L’Unione Europea sta per emettere il suo primo green bond. Lo farà all’interno del suo programma noto come Next Generation EU, chiamato anche Recovery Fund. Il 30% di esso sarà finanziato con l’emissione di obbligazioni “verdi”, cioè finalizzate a ridurre l’impatto ambientale nel Vecchio Continente. Parliamo fino a 250 miliardi di euro in 5 anni.

Per il mercato dei green bond si tratterà di una rivoluzione. Le dimensioni delle emissioni nazionali e sovranazionali in circolazione e legate agli obiettivi di sostenibilità ambientale più che raddoppieranno.

Bruxelles avrà modo di costruire man mano una curva delle scadenze, che funga da riferimento per tutta l’area. Sinora, ha emesso circa 90 miliardi di euro di bond per finanziare il Recovery Fund, ottenendo un riscontro sempre elevatissimo tra gli investitori.

Green bond e ruolo della finanza

L’accoglienza di titoli europei è stata così calorosa, che la domanda è arrivata ad eccedere 10 volte gli importi offerti. Nel caso dei “bills”, i titoli a breve scadenza, è stata anche di 1,5 volte. E ci si aspetta che accada lo stesso per i green bond, i quali dovrebbero esitare rendimenti inferiori a quelli delle scadenze “grey”. Un flop non è neppure preso in considerazione dalla Commissione europea. I fondi d’investimento stanno facendo incetta di titoli legati ad obiettivi ambientali, così da rispondere alla domanda proveniente dalle loro basi di clienti.
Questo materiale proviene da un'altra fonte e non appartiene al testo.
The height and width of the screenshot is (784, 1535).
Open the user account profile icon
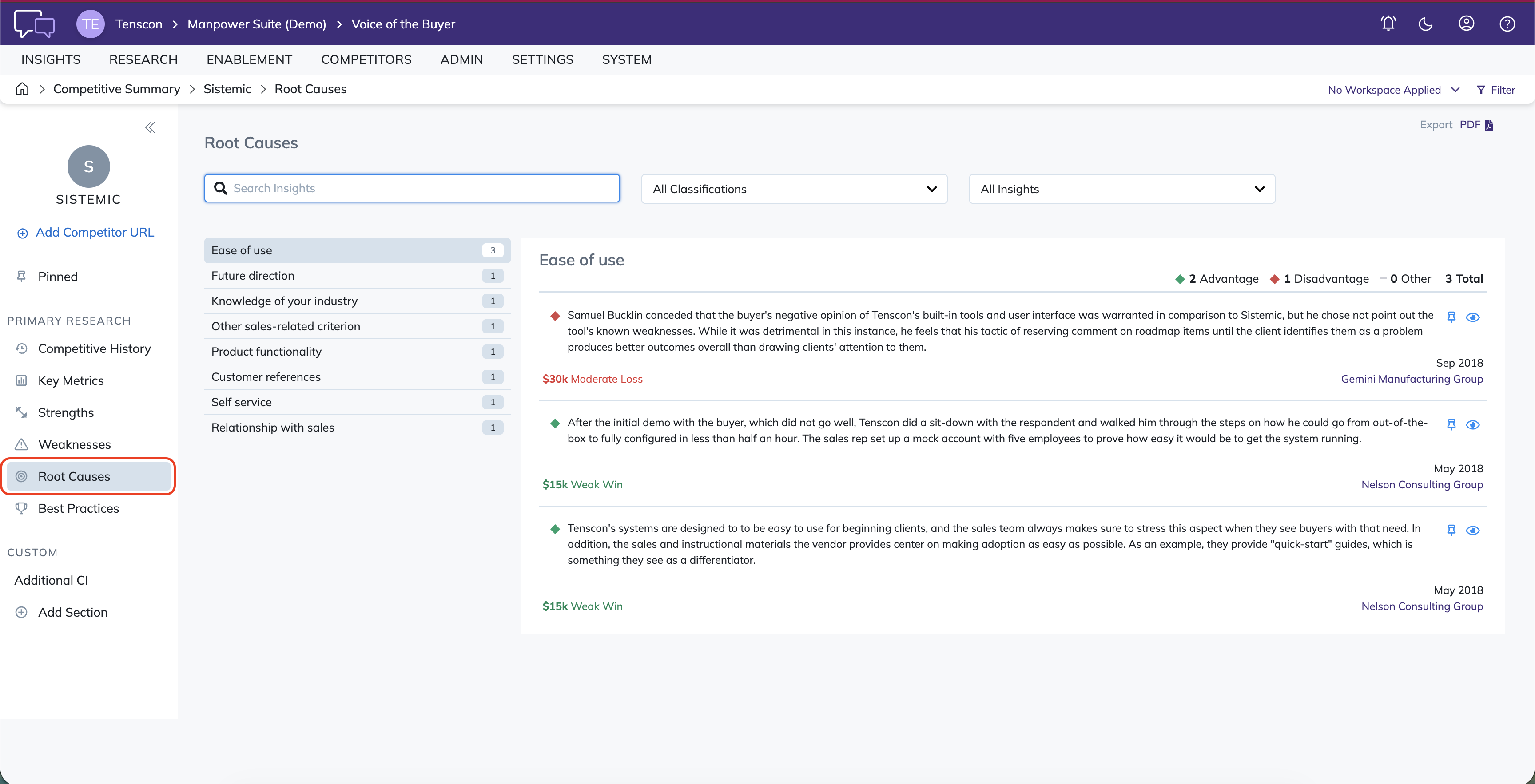click(1466, 24)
E anche le banche dovrebbero fare la loro parte. Dal 2022 dovrebbe entrare in vigore il GAR o Green Asset Ratio, un indicatore di sostenibilità ambientale previsto dalla European Banking Authority (EBA). Gli istituti verosimilmente accresceranno gli investimenti in green bond anche per ragioni regolamentari. E così, l’Unione Europea potrà finanziare i Piani Nazionali di Ripresa e Resilienza, che devono prevedere per almeno il 37% investimenti in voci di spesa filo-ambientali.
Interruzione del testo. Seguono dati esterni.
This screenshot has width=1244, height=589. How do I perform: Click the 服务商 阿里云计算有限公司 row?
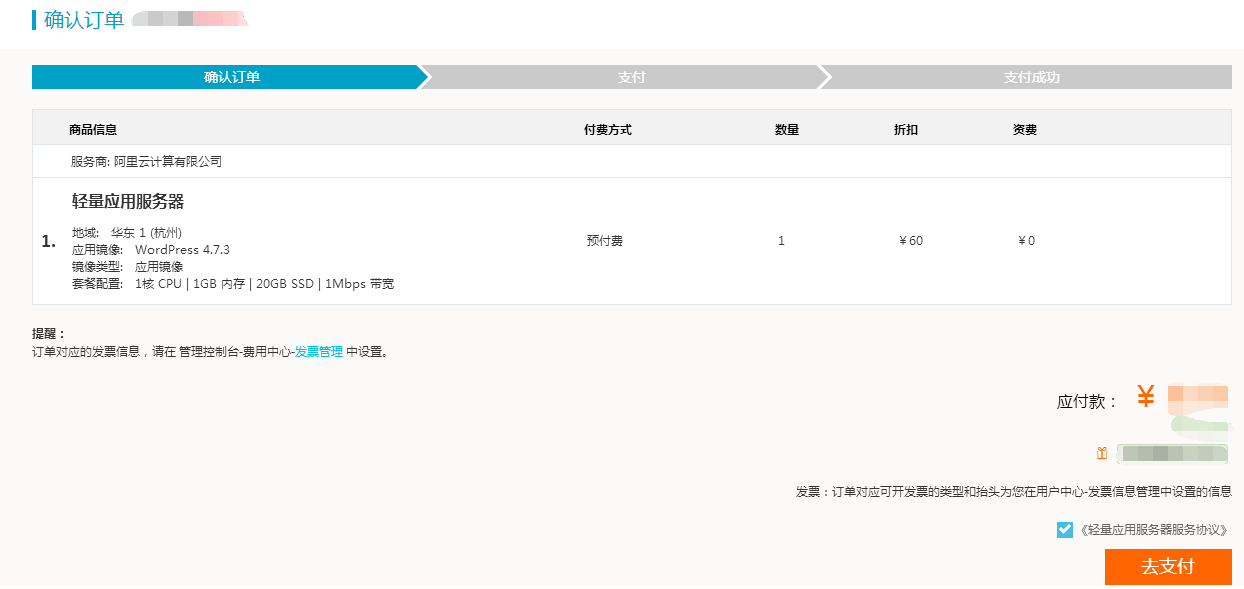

La peculiarità dei green bond europei sta tutta qui: l’emittente non sarà lo stesso che implementerà le misure volte a ridurre le emissioni inquinanti.
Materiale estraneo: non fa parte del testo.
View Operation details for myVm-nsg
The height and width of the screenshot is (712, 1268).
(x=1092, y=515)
Queste spetteranno ai governi nazionali, sorvegliati da Bruxelles e i cui piani saranno stati preventivamente da essa approvati. Nella tassonomia europea di prossima pubblicazione sarà introdotto il principio del “do not significant harm”, vale a dire che nel perseguire un obiettivo ambientale non bisognerà colpirne un altro. Le premesse per il debutto del primo green bond sovranazionale europeo ci sono tutte. Manca il fischio d’inizio.